[Saved data entries]
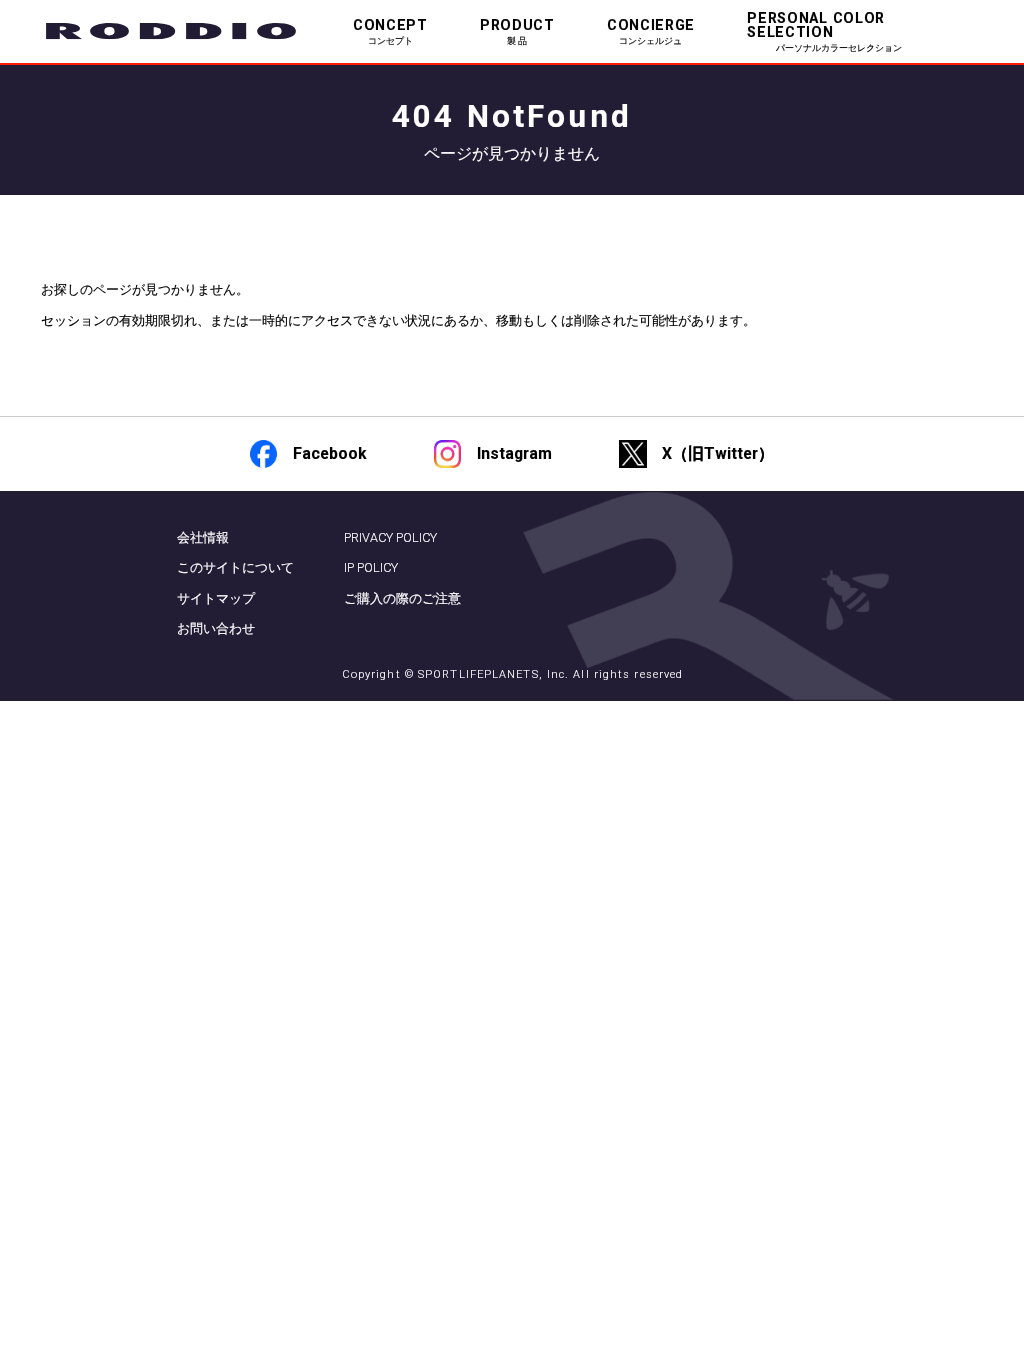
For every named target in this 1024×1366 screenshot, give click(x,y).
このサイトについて (235, 567)
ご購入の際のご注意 (402, 598)
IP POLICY (371, 567)
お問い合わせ (216, 628)
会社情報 (203, 537)
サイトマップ (216, 598)
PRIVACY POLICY (390, 537)
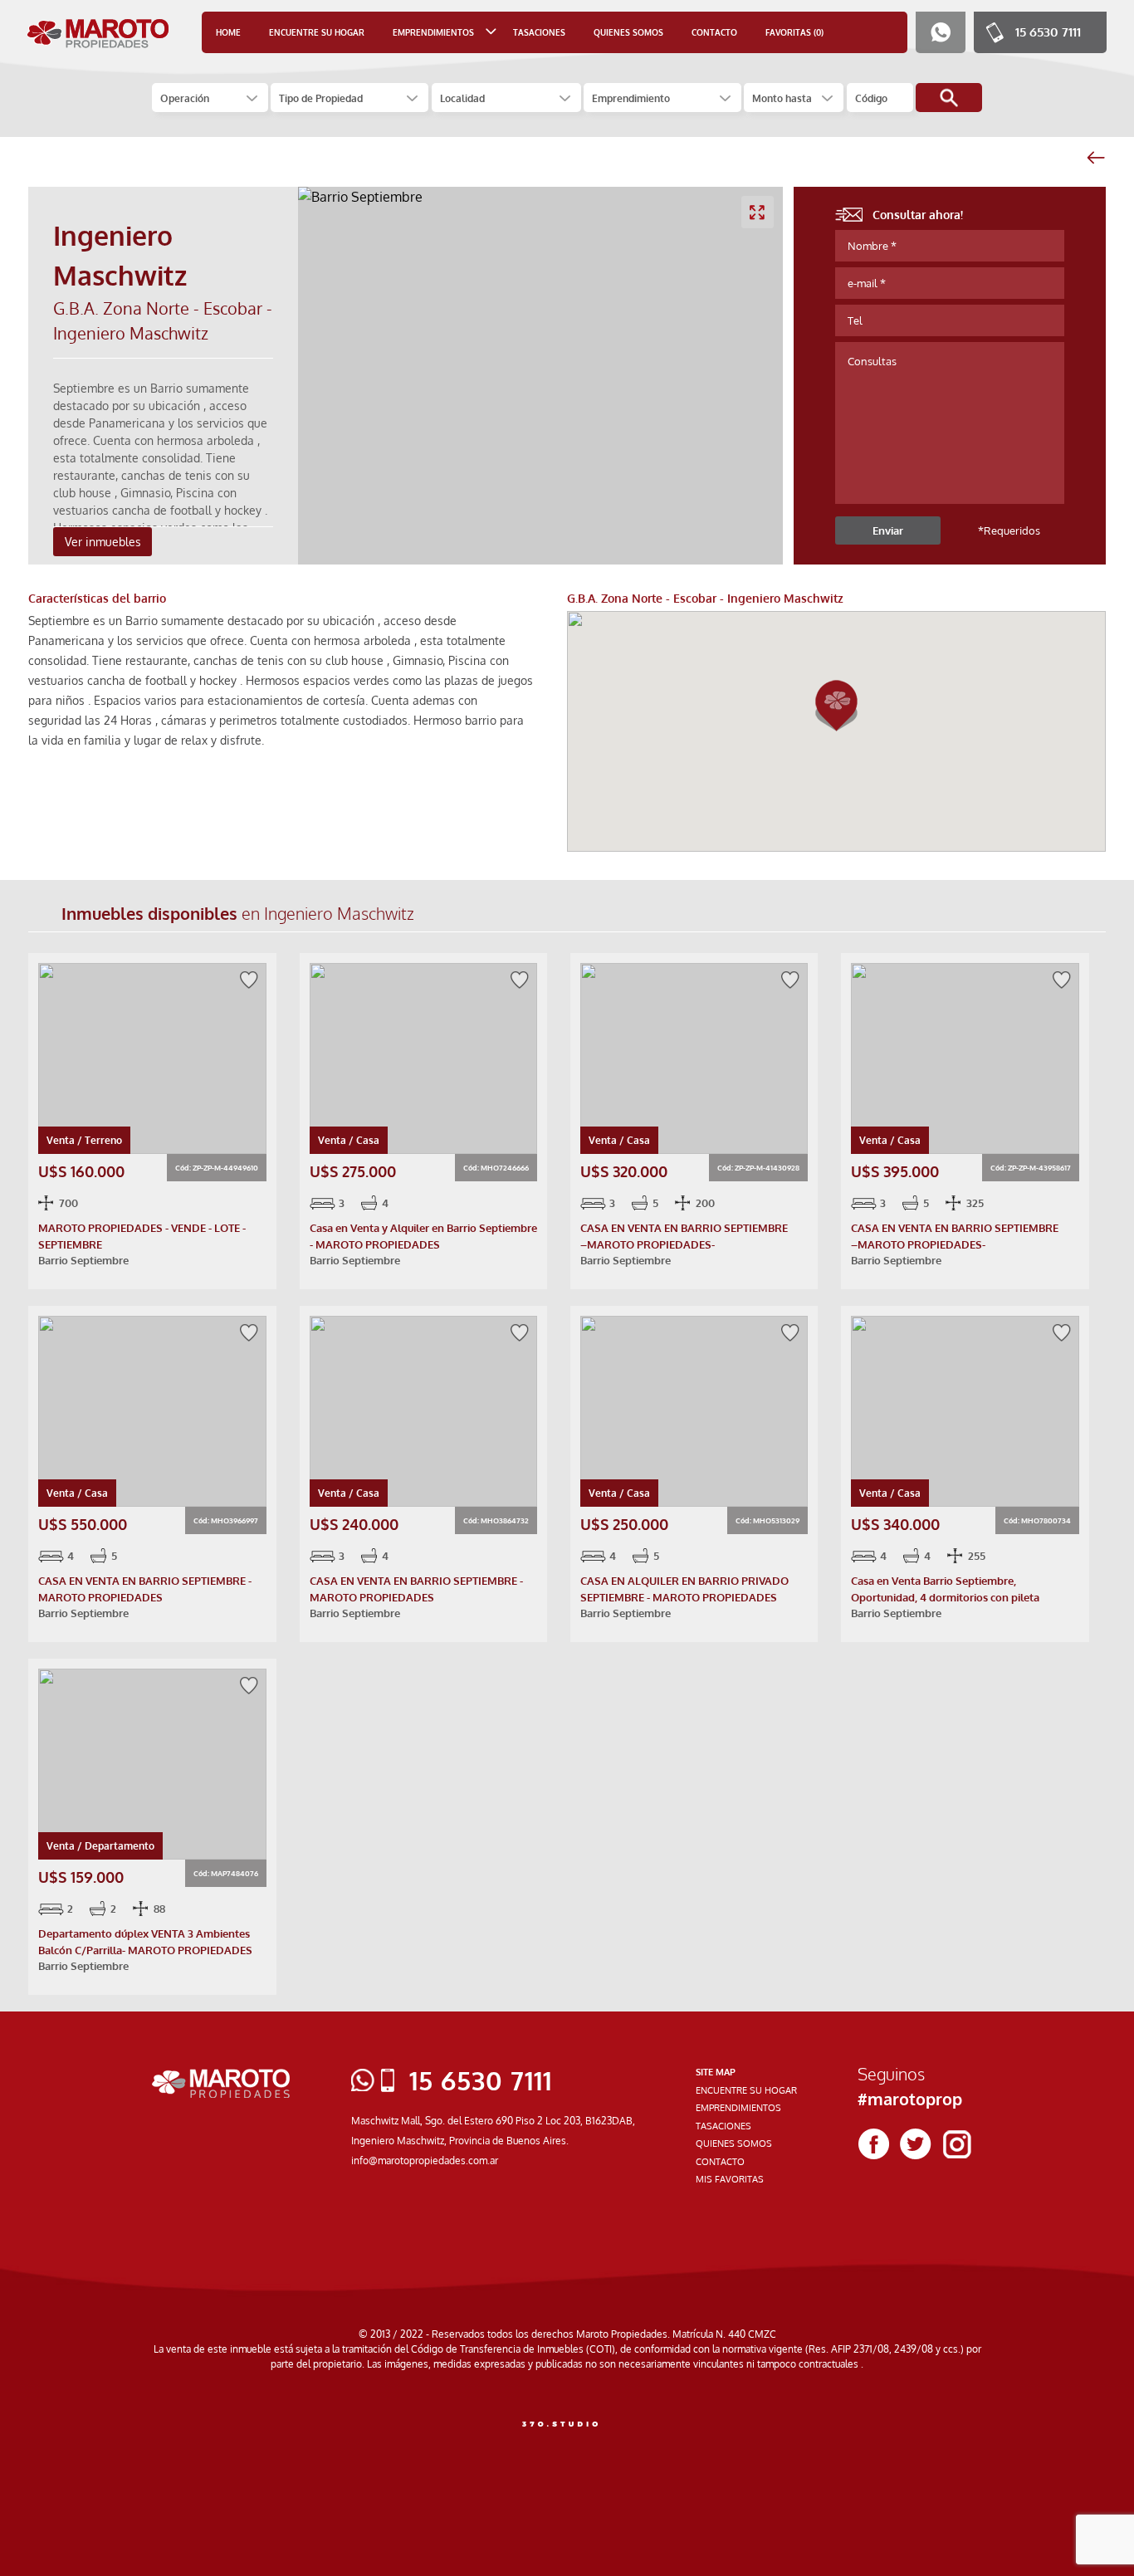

» The task:
Copy the lines above exactly. Do not include pictures.

» Solution for this exercise:
For every named target in this 1024×1366 screenshot, give click(x,y).
このサイトについて (235, 567)
ご購入の際のご注意 (402, 598)
IP POLICY (371, 567)
お問い合わせ (216, 628)
会社情報 (203, 537)
サイトマップ (216, 598)
PRIVACY POLICY (390, 537)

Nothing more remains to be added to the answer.